Complete the following:
**A)** In the text about the Catholic Health Alliance of Canada below, rewrite the paragraph beginning "Literature and leading practice" as a short bulleted list that keeps its main facts.
**B)** Pick up the text about the Catholic Health Alliance of Canada below and continue it from its last sentence.

Quoted passage:
++++++

Catalyzing Change Through Building With Mission

Catholic Health Alliance of Canada

The Catholic Health Alliance of Canada supports health organizations with Catholic identity to be leaders and advocates in making the ever-evolving health system stronger and more responsive, drawing on our Catholic values, and a legacy of innovation and ethical reflection. The Catholic Health Alliance of Canada is the lead sponsor of the Building with Mission Solutions Lab.

All health service providers, whether autonomous or part of a larger health system, are being challenged to look beyond their own environment of care to identify and re-frame the role the organization will play in creating a healthier community.  Resulting action can be to provide community leadership or to adjust the service offerings of the organization itself, or both.

Literature and leading practice are helping it become more widely understood that health status is influenced by many factors other than genetics and health care, such as social determinants of health including education, income, housing, and environment.  Health service providers have opportunities to collaborate with housing, education, transportation, social service, and urban planning stakeholders to evaluate the overall health needs of a community, and to take action to address priority areas. 

Housing is clearly one of the most significant priorities to be addressed.  Community needs assessments have demonstrated that there is a widespread dearth of affordable housing across Canada, affecting both large urban and small rural communities.

We know that homes and communities, their physical design, the availability of supportive programs and services nearby and their affordability are particularly important to ensuring the health, well-being and dignity of older Canadians.   As mission-driven health organizations, we can improve health outcomes for individuals and communities and amplify our impact by helping to challenge the mindsets, norms and business models that are no longer serving older adults or their families well.

++++++

Provided data:
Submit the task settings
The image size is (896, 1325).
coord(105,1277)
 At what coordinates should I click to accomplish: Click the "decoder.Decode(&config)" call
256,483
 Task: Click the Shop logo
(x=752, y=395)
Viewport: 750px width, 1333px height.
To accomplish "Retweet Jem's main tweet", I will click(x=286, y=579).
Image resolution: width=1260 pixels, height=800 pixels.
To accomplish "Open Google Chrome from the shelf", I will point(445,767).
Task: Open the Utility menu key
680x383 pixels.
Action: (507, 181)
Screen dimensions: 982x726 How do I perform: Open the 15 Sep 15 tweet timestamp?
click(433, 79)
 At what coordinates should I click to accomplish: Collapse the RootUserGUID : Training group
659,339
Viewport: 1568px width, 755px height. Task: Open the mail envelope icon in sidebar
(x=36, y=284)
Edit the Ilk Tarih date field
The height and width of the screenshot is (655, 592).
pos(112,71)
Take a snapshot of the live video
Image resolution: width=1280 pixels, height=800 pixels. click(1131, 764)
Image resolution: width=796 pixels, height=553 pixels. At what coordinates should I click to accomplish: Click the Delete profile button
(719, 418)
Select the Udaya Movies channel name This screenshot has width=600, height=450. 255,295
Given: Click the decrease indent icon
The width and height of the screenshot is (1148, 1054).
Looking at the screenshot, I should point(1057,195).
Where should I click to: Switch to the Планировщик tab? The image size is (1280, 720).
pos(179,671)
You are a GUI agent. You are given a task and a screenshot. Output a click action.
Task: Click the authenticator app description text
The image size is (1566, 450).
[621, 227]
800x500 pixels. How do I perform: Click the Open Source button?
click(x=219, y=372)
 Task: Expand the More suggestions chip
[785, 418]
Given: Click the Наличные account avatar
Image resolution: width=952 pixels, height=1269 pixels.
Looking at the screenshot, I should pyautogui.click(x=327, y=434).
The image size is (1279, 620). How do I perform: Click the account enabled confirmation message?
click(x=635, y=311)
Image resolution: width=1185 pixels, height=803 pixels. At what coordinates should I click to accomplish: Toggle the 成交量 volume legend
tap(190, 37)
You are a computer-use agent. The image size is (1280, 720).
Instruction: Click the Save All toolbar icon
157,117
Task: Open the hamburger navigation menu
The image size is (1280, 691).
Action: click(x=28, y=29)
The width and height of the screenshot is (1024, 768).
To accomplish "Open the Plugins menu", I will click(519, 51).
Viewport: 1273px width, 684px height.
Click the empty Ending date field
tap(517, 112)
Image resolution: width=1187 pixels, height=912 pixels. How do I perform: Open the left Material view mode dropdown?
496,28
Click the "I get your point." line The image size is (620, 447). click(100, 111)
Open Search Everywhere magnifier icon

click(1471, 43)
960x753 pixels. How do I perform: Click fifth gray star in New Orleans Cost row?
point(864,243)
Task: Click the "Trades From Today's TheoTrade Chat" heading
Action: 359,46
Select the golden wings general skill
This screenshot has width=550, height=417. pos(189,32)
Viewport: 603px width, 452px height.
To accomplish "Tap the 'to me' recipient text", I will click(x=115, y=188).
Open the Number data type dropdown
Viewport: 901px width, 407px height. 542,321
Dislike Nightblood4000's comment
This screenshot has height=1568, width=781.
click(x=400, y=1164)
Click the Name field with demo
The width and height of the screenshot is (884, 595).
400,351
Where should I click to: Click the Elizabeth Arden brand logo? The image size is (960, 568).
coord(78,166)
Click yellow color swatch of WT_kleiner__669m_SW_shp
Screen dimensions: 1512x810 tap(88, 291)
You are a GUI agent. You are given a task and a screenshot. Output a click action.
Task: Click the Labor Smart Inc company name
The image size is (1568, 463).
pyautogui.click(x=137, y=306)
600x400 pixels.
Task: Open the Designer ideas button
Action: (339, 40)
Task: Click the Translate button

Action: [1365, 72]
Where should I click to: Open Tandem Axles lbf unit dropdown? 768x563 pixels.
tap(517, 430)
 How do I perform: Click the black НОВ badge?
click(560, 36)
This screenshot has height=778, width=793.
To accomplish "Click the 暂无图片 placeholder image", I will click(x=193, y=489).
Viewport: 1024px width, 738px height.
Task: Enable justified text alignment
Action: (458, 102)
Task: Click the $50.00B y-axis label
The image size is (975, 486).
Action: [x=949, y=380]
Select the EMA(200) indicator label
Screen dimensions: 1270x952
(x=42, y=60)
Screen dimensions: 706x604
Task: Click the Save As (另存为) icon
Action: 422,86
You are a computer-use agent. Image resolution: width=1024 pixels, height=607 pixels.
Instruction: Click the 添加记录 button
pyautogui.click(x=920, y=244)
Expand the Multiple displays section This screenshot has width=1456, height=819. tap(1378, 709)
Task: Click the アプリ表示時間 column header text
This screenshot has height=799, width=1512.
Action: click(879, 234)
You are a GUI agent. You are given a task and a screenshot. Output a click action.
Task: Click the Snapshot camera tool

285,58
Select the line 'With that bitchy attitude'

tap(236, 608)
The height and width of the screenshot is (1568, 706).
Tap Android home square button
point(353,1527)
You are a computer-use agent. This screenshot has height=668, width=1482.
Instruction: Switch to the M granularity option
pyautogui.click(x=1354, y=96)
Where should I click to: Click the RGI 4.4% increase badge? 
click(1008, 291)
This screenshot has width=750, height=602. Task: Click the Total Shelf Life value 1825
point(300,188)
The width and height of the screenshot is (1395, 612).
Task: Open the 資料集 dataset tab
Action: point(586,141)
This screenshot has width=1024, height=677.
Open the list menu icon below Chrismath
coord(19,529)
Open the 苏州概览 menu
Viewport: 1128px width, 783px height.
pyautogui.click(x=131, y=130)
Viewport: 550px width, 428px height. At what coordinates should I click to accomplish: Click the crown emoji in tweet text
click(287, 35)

++++++

Answers to the exercises:
**A)**
- Health status depends on many factors besides genetics and health care, and this is becoming more widely understood.
- These factors include social determinants of health such as education, income, housing, and environment.
- Health service providers can work with housing, education, transportation, social service, and urban planning stakeholders to assess a community's overall health needs.
- Together they can act on priority areas.

**B)**
There is much work to be done to demonstrate and scale new models of housing and care that better serve older adults, and health organizations bring a unique perspective and expertise to this work.  Together with experts in municipal planning, housing development, community services and others, mission-driven health organizations play an important role in co-creating a better future of health at home for Canada’s older adults.    

Building With Mission has created this tactical playbook to support organizations and leaders who are new to housing work, with a goal to accelerate project initiation.  The playbook is intended to bring together expertise from a variety of partners and disciplines to advance housing initiatives in communities across the country. 

Any progressive organization must look at its role as part of the larger community, and there is no room for any organization not to be community minded.  There is a need for board members and leaders to be addressing vulnerable populations and to look at social determinants of health and health equity.  While daunting, each health care leader and each health organization can effect change.  Collectively, we are compelled to act now and have a responsibility to do so.

At the core of Catholic health care is a deep commitment to serve people who are marginalized or disadvantaged by responding to the greatest need in local communities. Housing is a natural extension of Catholic health care, and we are encouraging our 129 organizations across Canada to think about how they can take action and work with partners to advance housing initiatives in their local community, either for older adults or others in need of care.